_Tasks to perform:_
**A.** Decide whether each statement below agrees with the Xplored work log. Answer yes or no for each, and quote the words from the work log that settle it.
(i) The first work log covered building React components.
(ii) The first version of Xplored was closer to a portfolio site for designers.
(iii) After trying an upload, the writer found title, image, and description to be enough.
**B.** According to the Xplored work log, what was the first thing the writer tried while building Works?
**C.** Carry the Xplored work log forward from its last sentence.

_Page text:_
· · ·
In the first Xplored work log, I organized the story around one question: “How far can I build with AI?” It covered moving Figma tokens into code, building React components, automating content entry, and connecting the whole thing to deployment. This time, the question changed a little.
“What would Xplored need in order to become a service people actually use, come back to, and leave their own work in?”
The first version of Xplored was closer to a resource curation site for designers. It collected good tools, references, and insights, then explained where each one could be useful. But as I kept building, one thing started to feel missing.
It would be more interesting if the experience did not stop at showing resources,
but continued all the way to the actual results people made with those resources.
So this time, I am building Works inside Xplored.
The first thing I tried was “project upload.”
At first, I thought about it simply. Would title, image, and description be enough? But once I tried uploading something myself, it felt insufficient. Design work rarely ends with a single image.
· · ·
[Stored data entries]
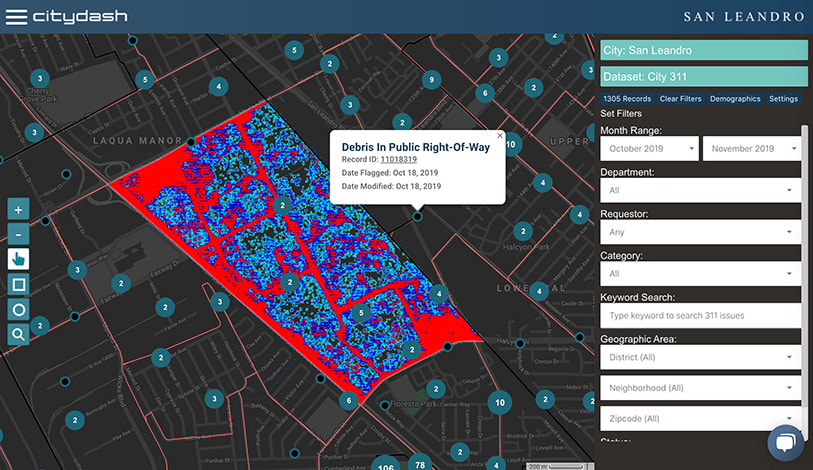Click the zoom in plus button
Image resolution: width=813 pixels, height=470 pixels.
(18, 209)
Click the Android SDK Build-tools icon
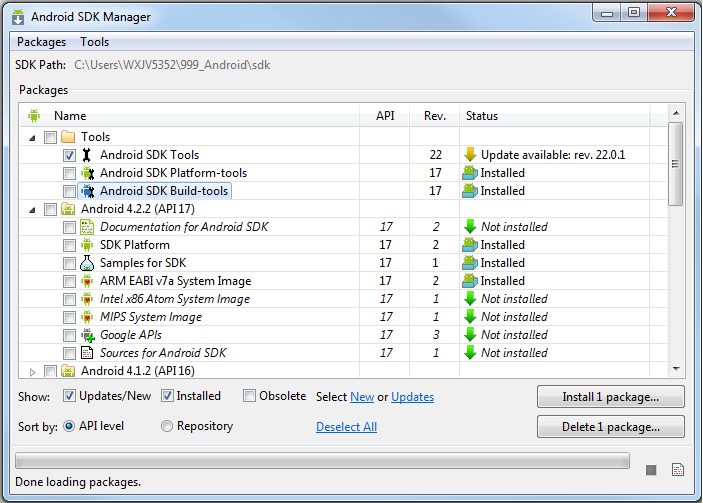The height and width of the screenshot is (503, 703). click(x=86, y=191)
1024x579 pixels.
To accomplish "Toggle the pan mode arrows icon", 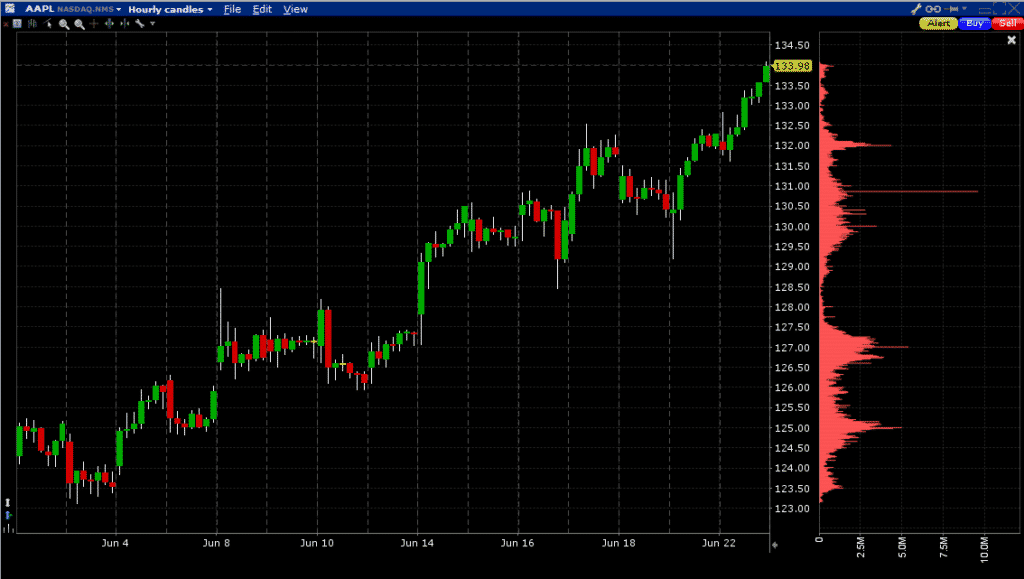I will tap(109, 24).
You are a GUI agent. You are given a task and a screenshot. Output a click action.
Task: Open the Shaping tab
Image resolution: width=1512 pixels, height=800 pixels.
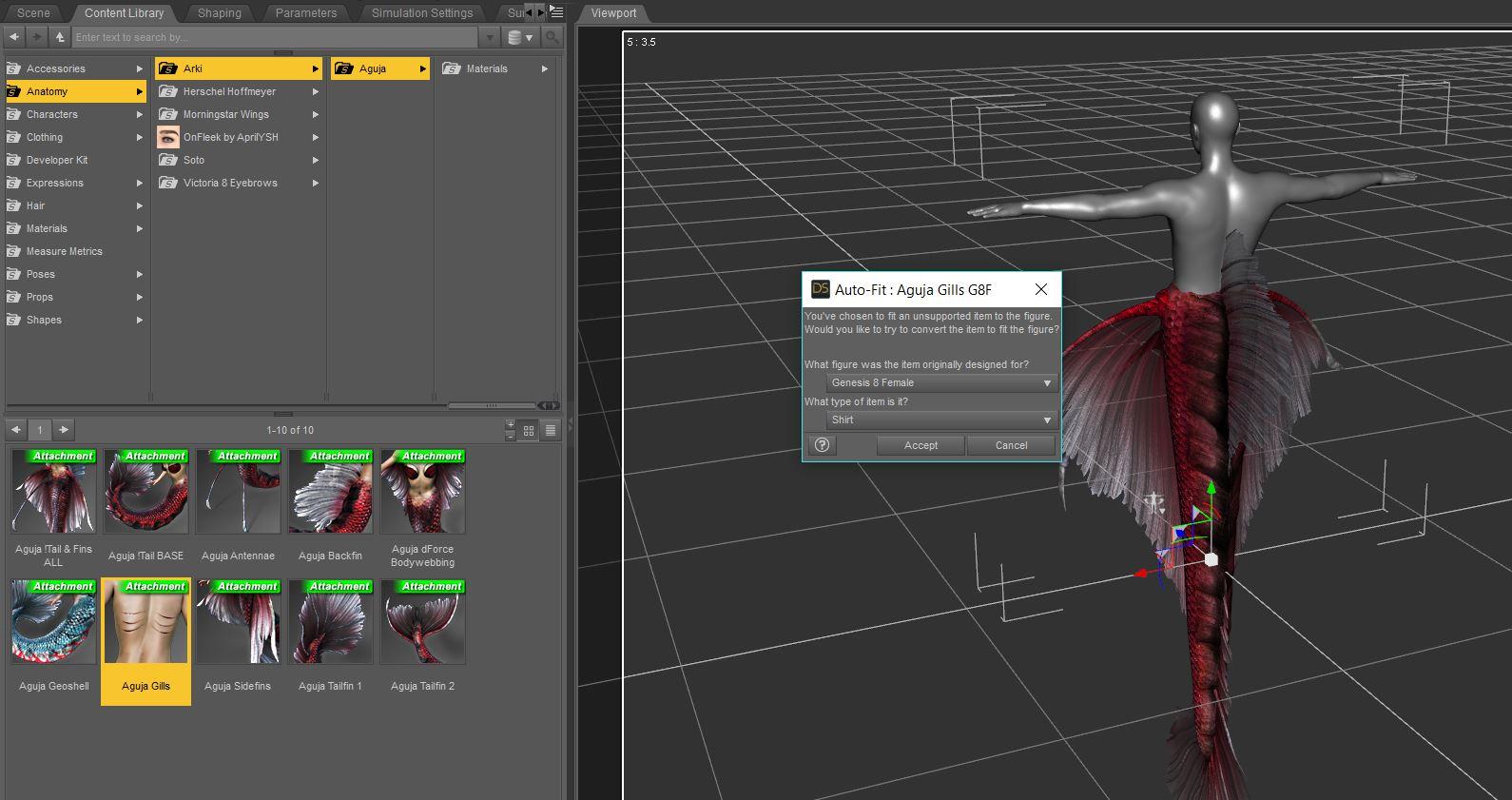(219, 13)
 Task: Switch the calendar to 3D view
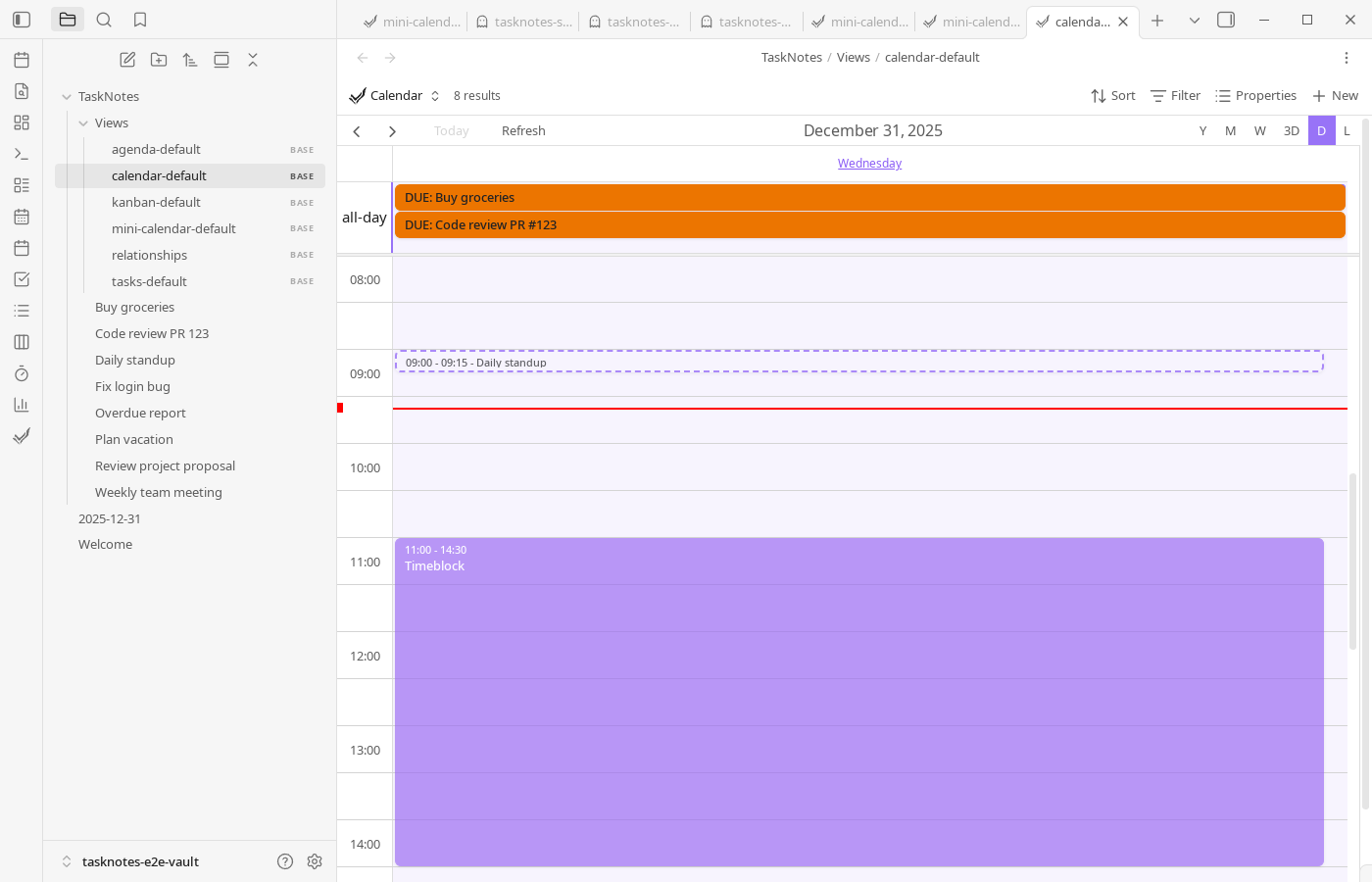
· · ·
_Numbered answers:_
**A.**
(i) Yes: "It covered moving Figma tokens into code, building React components, automating content entry, and connecting the whole thing to deployment."
(ii) No: "The first version of Xplored was closer to a resource curation site for designers."
(iii) No: "But once I tried uploading something myself, it felt insufficient."

**B.** Project upload.

**C.**
So Works is changing to support this kind of information:
Rather than a simple portfolio card, it is closer to a small case study. I am building it so people can leave behind not just “I made this image,” but what they used, what they intended, and what kind of result came out of it.
The second area I touched the most was the upload editor.
At first, it was just a normal input field for writing a description. But to write a proper work log, paragraphs, lists, links, and images needed to mix naturally. So I added a lightweight body editor that feels a bit like Notion.
Now you can type / to add blocks, use parts of Markdown, and place images in the middle of the body. While building it, I kept fixing small details too.
Cursor spacing, arrow-key movement, keyboard control in the slash menu, paragraph spacing, and things like that.
These look small on a feature list, but you feel them right away when you actually write. There is a surprisingly large gap between “it works” and “I want to keep using it.”
The most important part of this round was connecting the resources used.
The core of Xplored is ultimately “resources worth using for designers,” but if those resources never connect to actual work, they remain just a list.
So I added a Made with area to the Work detail page. For example, if a project used Figma, Midjourney, Framer, and Claude Code, those resources appear under the work.
At first, it only showed the text the user typed. Now, when a name matches a resource registered in Xplored, it connects automatically. It gets an icon too, and clicking it takes you to the resource detail page.
In the other direction, resource detail pages can now show “Works made with this resource.”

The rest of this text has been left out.